On 4/9/2013 2:32 PM, Dan wrote: > Unlike a natural, or even a real number, sets are built in a > transfinite hierarchical manner as our ability to conceptualize them. > Difficulties begin to appear around unambiguously conceiving > uncountable cardinalites.
Yes. But, does our difficulty to conceive preclude analysis?
In other words, the distinction between countable and uncountable is an Aristotelian differentiation of species.
Mathematically, especially at the time of Cantor, analysis of this would be done with respect to an arithmetical perspective. So, formulating a system of transfinite arithmetic for the purpose of analysis need not have anything to do with conceptions.
The conceptual building of sets is a slightly different sense that arises in connection with type theory, and, in view of the importance of the axiom of foundation, model theory.
> What I consider important to remember is > that sets are objects of thought,
This is where my non-standard views would really shine. I agree, but what is the standard of individuation?
> therefore we can say that a sentence > is true when we find sufficient reason for it to be true . That means, > what we know is true is what we can Prove is true, for some unfinished > yet ever-expanding notion of Proof.
This is astute. In order to analyze proof, one finds oneself in the position of needing the object language meta language distinction. Then one needs a hierarchy of stronger theories, stronger languages, and stronger meta languages.

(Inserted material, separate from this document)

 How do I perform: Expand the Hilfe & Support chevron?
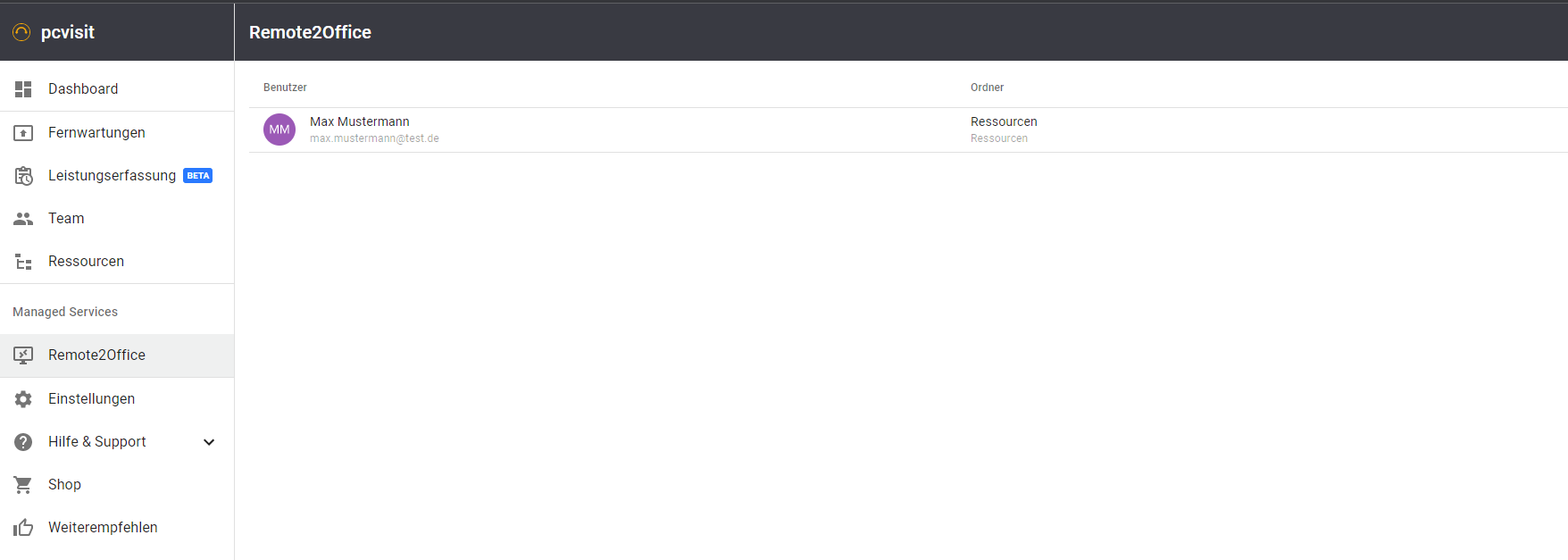click(209, 442)
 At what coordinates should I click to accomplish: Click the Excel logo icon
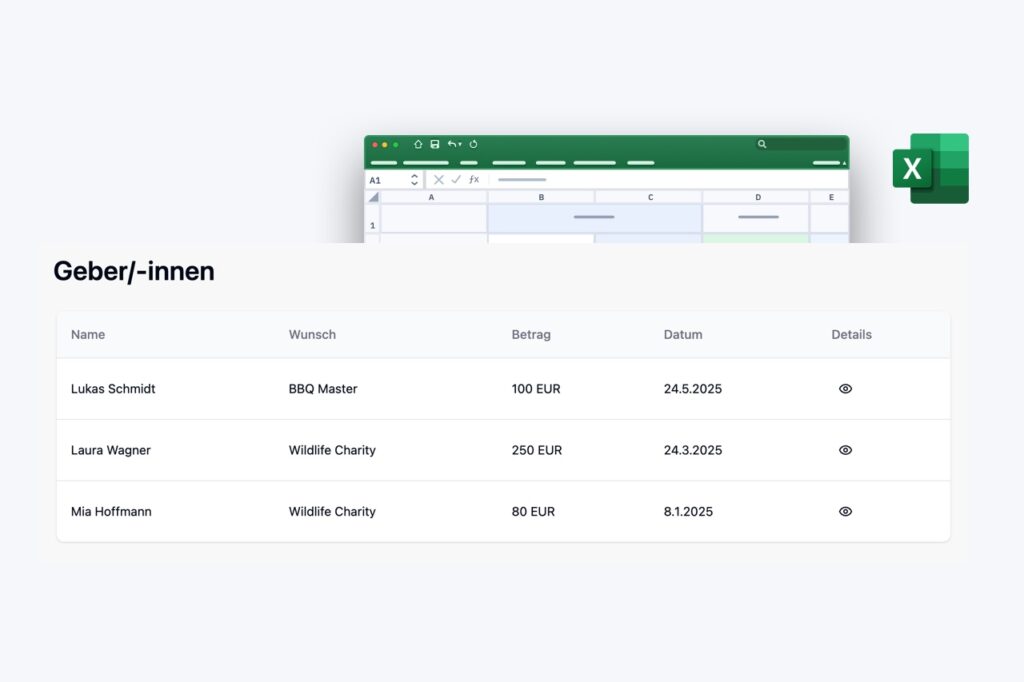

For me, I find this situation forcing me to reject mathematical realisms in order to accommodate a mathematical pluralism. Wittgenstein made a remark or two concerning the fact that mathematics is in the proofs. In Posterior Analytics, Aristotle admits the possibility of knowledge from other sources, but narrows his scope to concern itself with knowledge as being the knowledge contained in demonstration.
> Now , the crucial point to > remember is how the 'Proof modality' works . > > P(a^b) <-> P(a)^P(b) > P(avb) <-> P(a)vP(b) > .................... > > All laws hold except the excluded middle .It isn't necessary either to > Prove a or to Prove not a . > While the logic of ontology is aristotelian , the logic of > epistemiology (what we can prove) is intuitionistic .
This is really a nice way to put it.
I just ran across an article on provability logic that looks interesting.
> In Peano arithmetic we have a 'rule of thumb' : > If you cannot prove (exists x , G x), for a simple enough sentence > G , then (for all x , not(G x)) may be considered provable . > An extension of this principle for set theory would be wonderful . > Although , while PA seems to obey a 'minimality principle' , set > theory seems more suited to a 'maximality principle' . > Given that epistemology is intuitionistic, I'm open to the > possibility that neither CH nor its negation could provide a 'final > argument' . >
No. My understanding of CH is of a completely different character. It had not always been.
I understand predicativism and I respect it. "Principia Mathematica" is very different from anything that happened in set theory in relation to it. At its heart, however, is Russell's description theory and his epistemic views in relation to knowledge by acquaintance.
Similarly, Frege's work is keenly astute. There is a wonderful account of it and how it has been modified at
It would be correct to say that the ideas of Frege and Russell arise in relation to syllogistic logic where classes may, indeed, be considered as extensions of concepts.
But, I am fairly certain that the Cantorian idea of set does not arise from the same considerations.
Leibniz contrasts his logic from the Scholastic logic. Scholastic logic is extensional. The notion of classes as extensions of concepts is compatible with the Scholastic view. Leibniz views individuation as a matter of increasing informational complexity. Thus, genera are prior to species and species are prior to individuals. Leibnizian logic is not extensional.
Cantorian set theory is based on a theory of ones that had been rejected by Frege in his foundations of arithmetic. So, in view of his topological insights, it seems reasonable to view Cantor's notion of set differently from the framework inherited by formalism and predicativism. It seems reasonable to view Cantor's ideas in terms of the geometric statements Leibniz made when describing the principle of identity of indiscernibles.
So, although I had to start out by thinking that CH would decide something, what I have learned is that pluralism on these matters is far more valuable.